Istituto Nazionale per la Fisica della Materia, Unit`a di Palermo, Viale delle Scienze, I-90128, Palermo, Italia

†

Dipartimento di Fisica e Tecnologie Relative, Universit`a di Palermo, Viale delle Scienze, I-90128 Palermo, Italia.

We study the relaxation dynamics of a financial market just after the occurrence of a crash by

investigating the number of times the absolute value of an index return is exceeding a given threshold

value. We show that the empirical observation of a power law evolution of the number of events

exceeding the selected threshold (a behavior known as the Omori law in geophysics) is consistent with

the simultaneous occurrence of (i) a return probability density function characterized by a power

law asymptotic behavior and (ii) a power law relaxation decay of its typical scale. Our empirical

observation cannot be explained within the framework of simple and widespread stochastic volatility

models.

PACS numbers: 89.65.-s,89.75.-k

Several complex systems are statistically characterized

by power-law distributions. Examples are earthquakes,

financial markets, landslides, forest fires and scale free

networks. Power law distributions imply that rare events

are occurring with a finite non-negligible probability in

complex systems. It is therefore meaningful to ask the

following scientific question: how is the dynamics of a

complex system affected when the system undergoes to

an extreme event? An answer to this question concerning

earthquakes was provided by Omori more than a century

ago [1]. The Omori law describes the non stationary period

observed after a big earthquake. In his study, the

number of aftershocks per unit of time is described by

a power law and a time scale for the relaxation process

of the complex system to its typical state does not exist.

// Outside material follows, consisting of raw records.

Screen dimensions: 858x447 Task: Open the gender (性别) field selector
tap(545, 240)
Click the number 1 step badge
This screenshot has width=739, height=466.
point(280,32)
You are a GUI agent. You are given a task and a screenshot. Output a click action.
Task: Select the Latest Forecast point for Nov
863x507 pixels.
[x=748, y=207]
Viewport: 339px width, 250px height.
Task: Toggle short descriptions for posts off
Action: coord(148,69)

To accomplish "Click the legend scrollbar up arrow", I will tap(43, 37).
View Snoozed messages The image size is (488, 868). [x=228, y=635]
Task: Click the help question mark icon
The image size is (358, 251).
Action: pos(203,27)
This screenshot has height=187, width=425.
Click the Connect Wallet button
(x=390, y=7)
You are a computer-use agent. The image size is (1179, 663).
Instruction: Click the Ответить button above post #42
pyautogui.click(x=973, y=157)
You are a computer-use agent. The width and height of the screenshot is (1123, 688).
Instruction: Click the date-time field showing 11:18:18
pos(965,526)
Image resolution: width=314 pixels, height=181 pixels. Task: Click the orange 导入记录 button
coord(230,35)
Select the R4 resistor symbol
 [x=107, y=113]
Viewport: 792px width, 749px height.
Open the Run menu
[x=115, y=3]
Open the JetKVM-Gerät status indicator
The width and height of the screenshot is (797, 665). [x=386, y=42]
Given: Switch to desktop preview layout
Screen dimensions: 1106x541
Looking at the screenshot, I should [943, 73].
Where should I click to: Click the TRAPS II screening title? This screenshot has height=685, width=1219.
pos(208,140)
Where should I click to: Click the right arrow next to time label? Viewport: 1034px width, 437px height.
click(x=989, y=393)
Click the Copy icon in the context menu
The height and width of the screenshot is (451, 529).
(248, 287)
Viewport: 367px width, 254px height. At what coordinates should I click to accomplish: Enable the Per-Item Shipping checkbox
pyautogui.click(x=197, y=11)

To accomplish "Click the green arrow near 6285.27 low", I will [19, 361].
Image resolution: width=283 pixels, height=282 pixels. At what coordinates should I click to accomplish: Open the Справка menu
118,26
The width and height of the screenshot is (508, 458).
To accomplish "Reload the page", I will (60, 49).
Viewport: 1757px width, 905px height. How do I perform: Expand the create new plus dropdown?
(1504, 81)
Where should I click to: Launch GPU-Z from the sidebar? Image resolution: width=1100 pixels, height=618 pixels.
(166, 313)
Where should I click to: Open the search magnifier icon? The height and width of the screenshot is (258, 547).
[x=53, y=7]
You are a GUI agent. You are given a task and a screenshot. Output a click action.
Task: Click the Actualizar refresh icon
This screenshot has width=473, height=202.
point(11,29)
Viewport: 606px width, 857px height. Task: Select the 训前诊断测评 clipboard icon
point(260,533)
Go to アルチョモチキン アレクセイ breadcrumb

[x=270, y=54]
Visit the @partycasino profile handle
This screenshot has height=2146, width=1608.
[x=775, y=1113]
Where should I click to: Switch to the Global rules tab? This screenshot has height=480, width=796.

Non exponential relaxation to a typical state has

also been observed in several physical and social systems.

For example, power law relaxation has been theoretically

predicted and experimentally observed in spin glasses [2],

condensed matter systems [3], microfracturing phenomena

[4], physical systems described by a fractional Fokker-

Planck equation [5], in the kinetics of reversible bimolecular

reactions [6], in two-dimensional arrays of magnetic

dots interacting by long-range dipole-dipole interactions

[7], in the Internet dynamical response [8] and in the Internet

traffic [9].

In the present study we investigate the dynamics of a

model complex system when it is moved far away from its

typical state by the occurrence of an extreme event. This

is done by investigating the statistical properties of time

series of financial indices in the time period immediately

after a financial crash. These market phases are indeed

strongly non-stationary and we show that a time power

law relaxation is detected when the financial market is

moved far away from its typical behavior.

Financial time series of stock or index returns are modeled

in terms of random processes [10, 11]. Empirical investigations

show that the time series of stock or index

return is not strictly sense stationary. In fact the volatility

of the financial asset, i.e. the standard deviation of

asset returns describing the typical scale of the process,

is itself a stochastic process fluctuating in time [12, 13].

The non-stationary evolution of asset returns can sometimes

show relaxation time patterns. Specifically, decaying

patterns of volatility are observed in time periods

immediately after a financial crash. An illustrative example

of such non-stationary time pattern is given in Fig.

1 where we plot the one-minute logarithm changes of the

index

r(t) (a quantity essentially equivalent to return) for

the Standard and Poor’s 500 (S&P500) index during 100

trading days after the Black Monday (19 October 1987).

The pattern observed in Fig. 1 is not invariant under

time-reversal. Other examples of statistical properties of

market which are not time-reversal have been observed in

the investigation of cross-sectional quantities computed

for a set of stocks before and after financial crashes [14].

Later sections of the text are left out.